Both individuals were caught in the avalanche. The individual who triggered it stopped on the surface and was able to dig himself out. Once free he ran downhill over the debris to begin searching for his partner at the last seen point; the high point on the moraine. As he turned his transceiver to receive and began searching, he saw his partner’s boots sticking out of the debris. Rushing down, he began digging. His partner was buried completely upside down in a vertical position with his feet exposed at the surface. He needed to dig down nearly 2 meters to reach his partners head. As he exposed more of his buried partner he tried pulling on his legs but couldn’t move him, so he continued to dig yelling at his friend to continue breathing. He exposed a hand, which was pale and grey. Finally, he reached his partners face and cleared the snow from around his face with his hands. Clearing his airway, his partner regained consciousness.

The two assessed the situation. Both had lost their skis and poles. The skier that triggered the avalanche was uninjured. The other was buried for approximately 20minutes, was unconscious for a portion of that time and was coughing up blood. He had cuts on his shoulder, face and legs from being dug out. Both were wet and cold, and becoming hypothermic. At 15:50hrs they called Glacier National Park Visitor Safety Specialists reporting the incident and requesting rescue.

Two Visitor Safety Specialists responded via helicopter. On the reconnaissance flight they observed numerous large avalanches in the area that resulted from solar warming. The victims were waiting on a bench below the avalanche site; a reasonable landing site for the helicopter. The slope immediately above had already avalanched but the slopes on Sir Donald hung overhead, exposed to direct sunshine. The Visitor Safety Specialists decided to land adjacent to the party, perform a quick assessment and load them into the helicopter as quickly as possible to reduce exposure to the overhead hazard. The patient was then transferred to an ambulance back at the staging area in Rogers Pass. In the end, the buried victim suffered only minor injuries.

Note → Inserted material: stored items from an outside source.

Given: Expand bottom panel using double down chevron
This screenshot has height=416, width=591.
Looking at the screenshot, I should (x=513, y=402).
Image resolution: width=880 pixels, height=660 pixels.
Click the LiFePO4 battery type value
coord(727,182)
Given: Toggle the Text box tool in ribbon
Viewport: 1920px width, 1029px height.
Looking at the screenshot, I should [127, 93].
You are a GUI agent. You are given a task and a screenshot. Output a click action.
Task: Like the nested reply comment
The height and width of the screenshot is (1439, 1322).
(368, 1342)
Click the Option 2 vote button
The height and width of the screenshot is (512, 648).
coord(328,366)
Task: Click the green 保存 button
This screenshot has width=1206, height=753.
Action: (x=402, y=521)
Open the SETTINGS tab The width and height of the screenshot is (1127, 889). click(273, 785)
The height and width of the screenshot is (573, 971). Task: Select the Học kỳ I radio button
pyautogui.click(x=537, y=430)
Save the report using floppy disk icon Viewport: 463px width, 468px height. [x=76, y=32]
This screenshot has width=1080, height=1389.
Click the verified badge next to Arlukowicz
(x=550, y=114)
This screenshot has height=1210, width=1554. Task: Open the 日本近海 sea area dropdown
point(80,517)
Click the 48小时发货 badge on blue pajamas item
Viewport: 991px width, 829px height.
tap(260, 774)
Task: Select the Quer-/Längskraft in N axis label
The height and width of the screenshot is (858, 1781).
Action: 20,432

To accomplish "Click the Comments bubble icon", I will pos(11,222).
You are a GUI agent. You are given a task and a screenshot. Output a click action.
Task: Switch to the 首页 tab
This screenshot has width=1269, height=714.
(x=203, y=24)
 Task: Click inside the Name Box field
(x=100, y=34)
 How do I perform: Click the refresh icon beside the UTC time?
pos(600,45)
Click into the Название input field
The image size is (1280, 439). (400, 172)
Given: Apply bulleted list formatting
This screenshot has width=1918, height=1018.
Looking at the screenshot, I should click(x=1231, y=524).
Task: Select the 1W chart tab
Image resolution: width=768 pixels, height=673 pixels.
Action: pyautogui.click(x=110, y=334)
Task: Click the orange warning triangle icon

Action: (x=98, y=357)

Avalanche Involvement, Uto Sir Donald Col, Glacier National Park, March 18, 2011
Avalanche Involvement, Uto Sir Donald Col, Glacier National Park, March 18, 2011 / © Parks Canada


Avalanche Involvement, Uto Sir Donald Col, Glacier National Park, March 18, 2011
Avalanche Involvement, Uto Sir Donald Col, Glacier National Park, March 18, 2011 / © Parks Canada


Analysis
The group was very experienced. The objective chosen was challenging: it involved climbing a steep, cross-loaded west facing slope, with avalanche danger rated as Considerable in the Alpine, and with forecasted strong solar warming. They were aware of the risks they were taking, basing their decisions on information gathered during their ascent, and taking precautions to try to mitigate risks by spacing out. However, other than changing their objective, there was no way to avoid the risk entirely. Two factors were critical in the positive outcome of this accident:
1) The individual left on the surface quickly initiated a companion rescue, recognising that the first priority was digging out his partner as quickly as possible.
2) They were prepared with means to communicate and able to contact Parks Canada’s Visitor Safety Specialists to initiate a rescue.